I know that $\mathcal{O}_{\mathbb{Q}(\theta)}$ is a Dedekind domain and in $\mathcal{O}_{\mathbb{Q}(\theta)}$ the factorization of ideals in prime ideal is unique. Furthermore $\mathbb{Z}[\theta]$ is a subring of $\mathcal{O}_{\mathbb{Q}(\theta)}$, but how can I prove or disprove that the factorization in prime ideals in $\mathbb{Z}[\theta]$ is unique?

EDIT: what I really care is that principle ideals of $\mathbb{Z}[\theta]$ factorizes uniquely in prime ideals of $\mathbb{Z}[\theta]$. What I can say is that the principal ideals of $\mathbb{Z}[\theta]$ factorizes uniquely in prime ideals of $\mathcal{O}_{\mathbb{Q}(\theta)}$ simply because $\mathbb{Z}[\theta]$ is a subring of $\mathcal{O}_{\mathbb{Q}(\theta)}$.
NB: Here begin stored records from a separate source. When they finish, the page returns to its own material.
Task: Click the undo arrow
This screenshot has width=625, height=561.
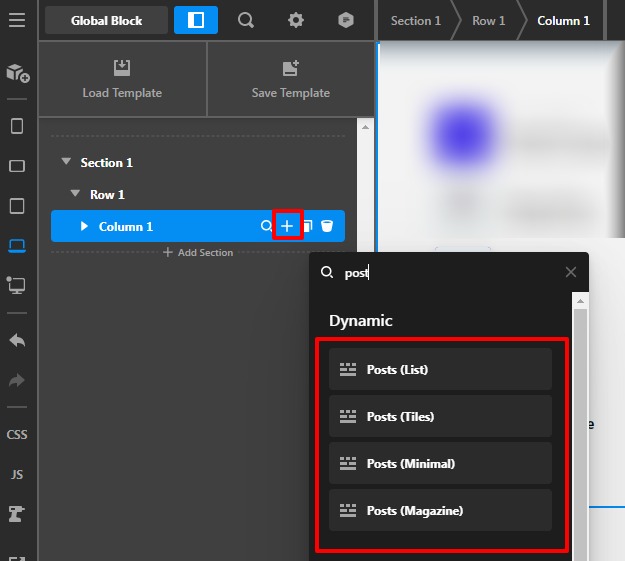Action: coord(17,341)
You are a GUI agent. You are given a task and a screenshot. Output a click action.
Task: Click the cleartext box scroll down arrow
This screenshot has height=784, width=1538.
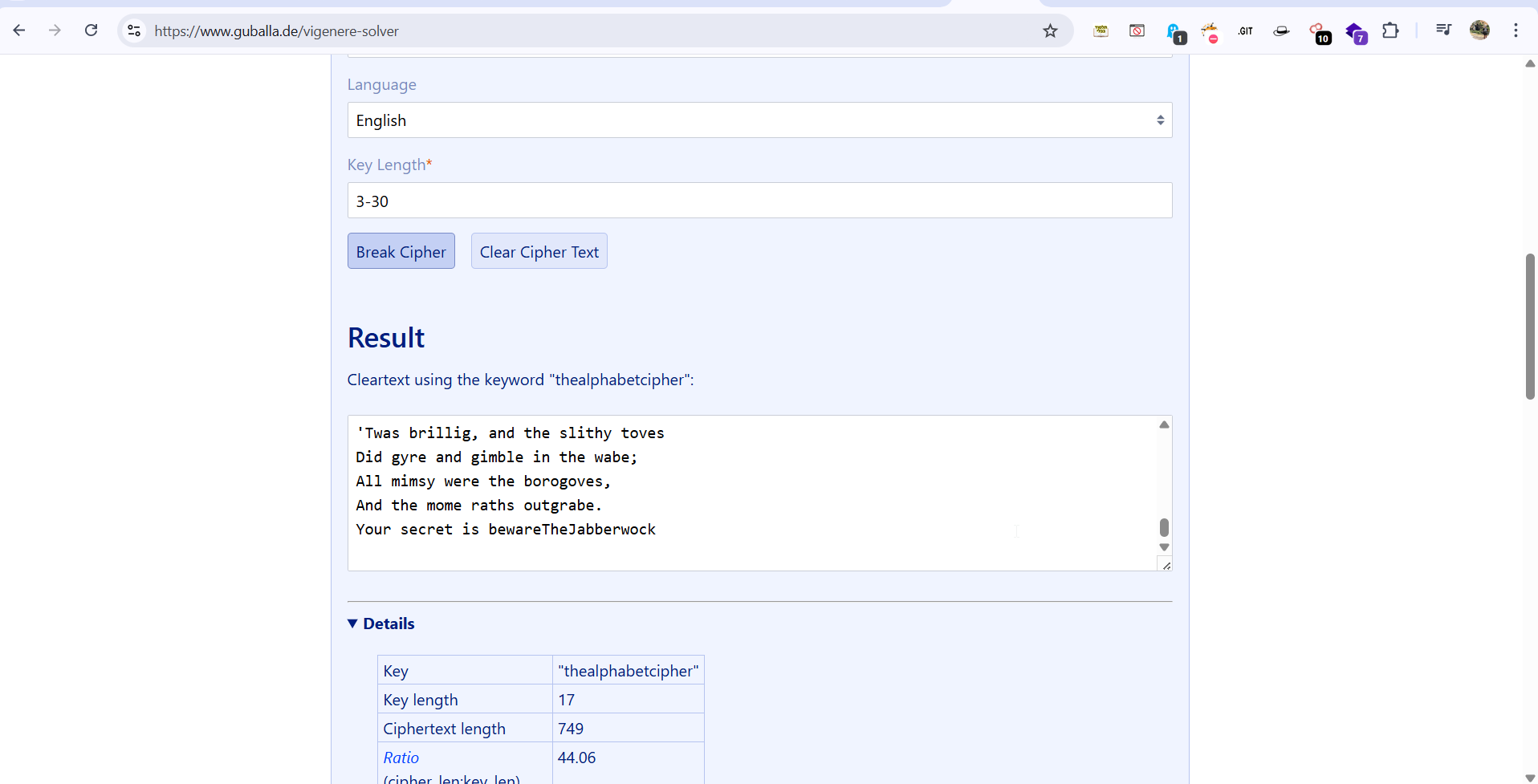click(1164, 547)
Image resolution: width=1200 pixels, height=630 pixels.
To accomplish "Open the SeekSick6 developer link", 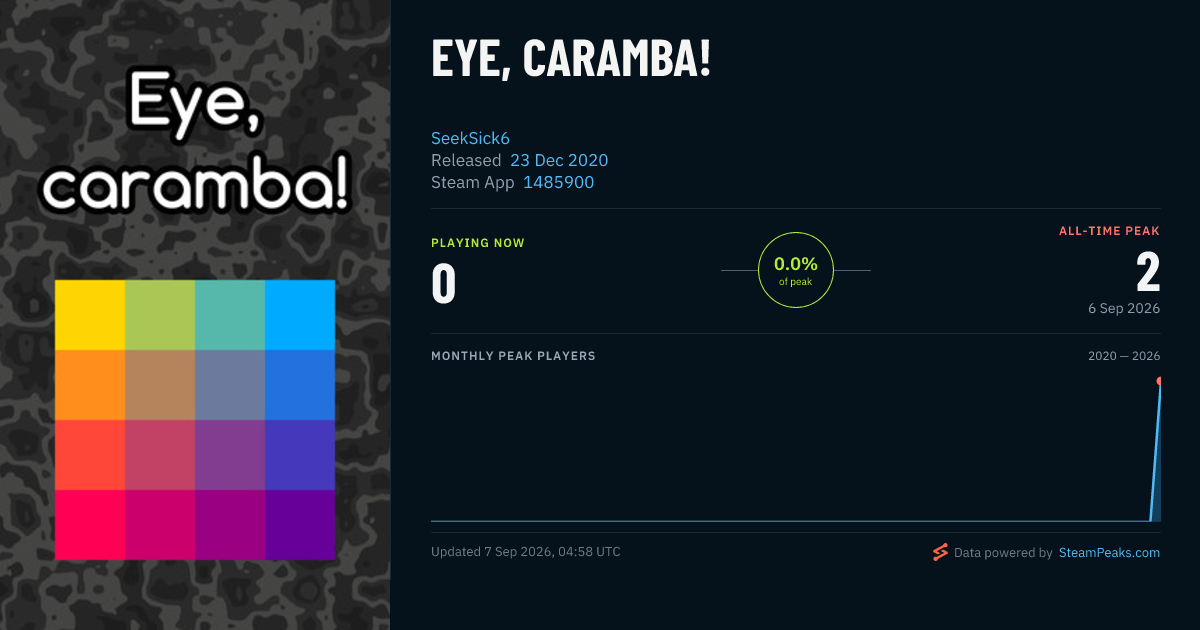I will (470, 138).
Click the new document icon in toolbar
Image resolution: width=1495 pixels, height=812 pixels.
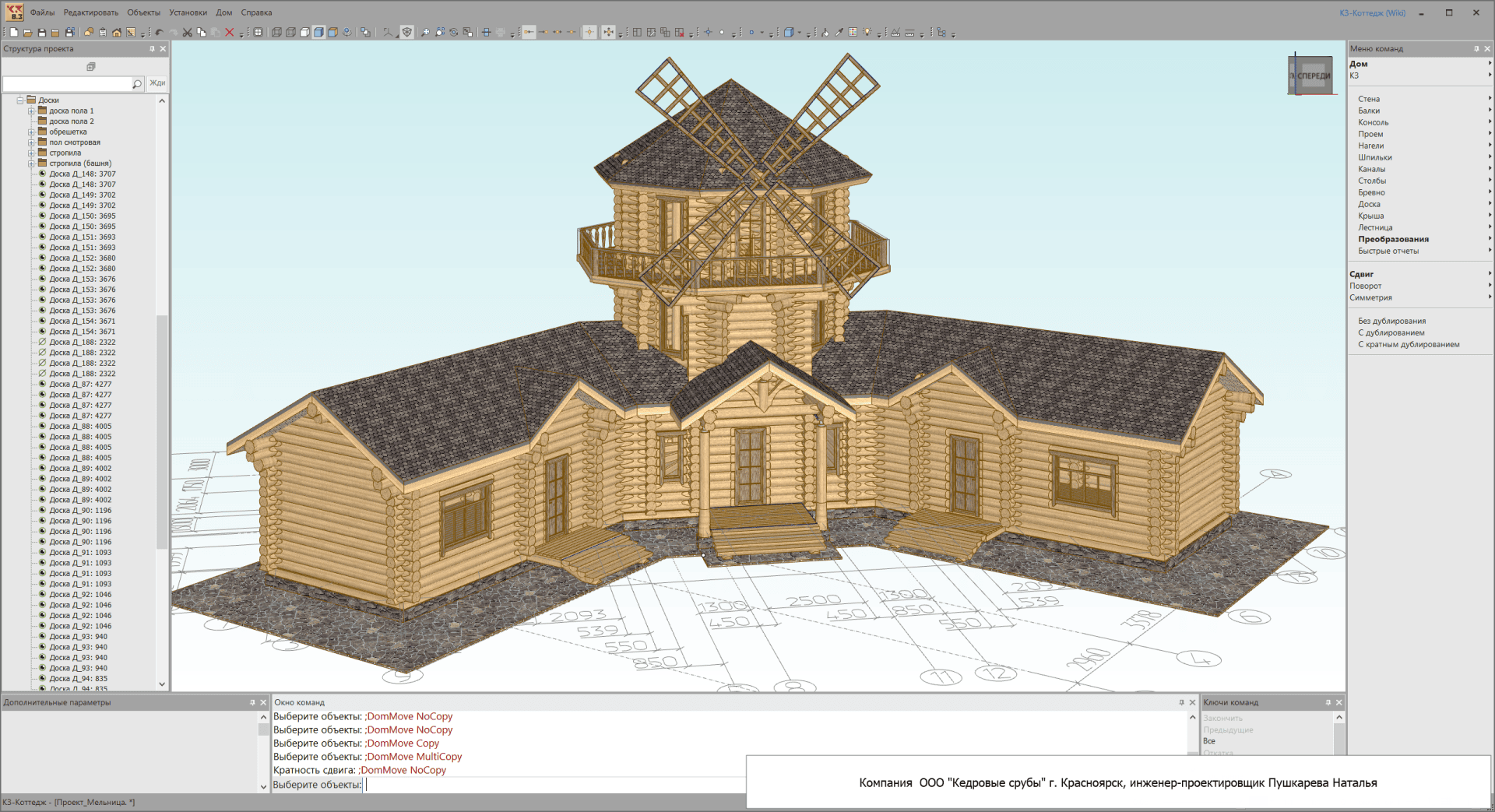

Can I conclude that if $\alpha \in \mathbb{Z}[\theta]$ then $\alpha \in \mathcal{O}_{\mathbb{Q}(\theta)}$ and $\langle \alpha \rangle = \mathcal{P}_1\cdot\ldots\cdot\mathcal{P}_k$ where $\mathcal{P}_i$ are prime ideals of $\mathcal{O}_{\mathbb{Q}(\theta)}$. Hence $\langle \alpha \rangle$ factorize uniquely in $\mathbb{Z}[\theta]$ as $ \mathcal{Q}_1\cdot\ldots\cdot\mathcal{Q}_k$ where $\mathcal{Q}_i = \mathcal{P}_i \cap \mathbb{Z}[\theta]$ ?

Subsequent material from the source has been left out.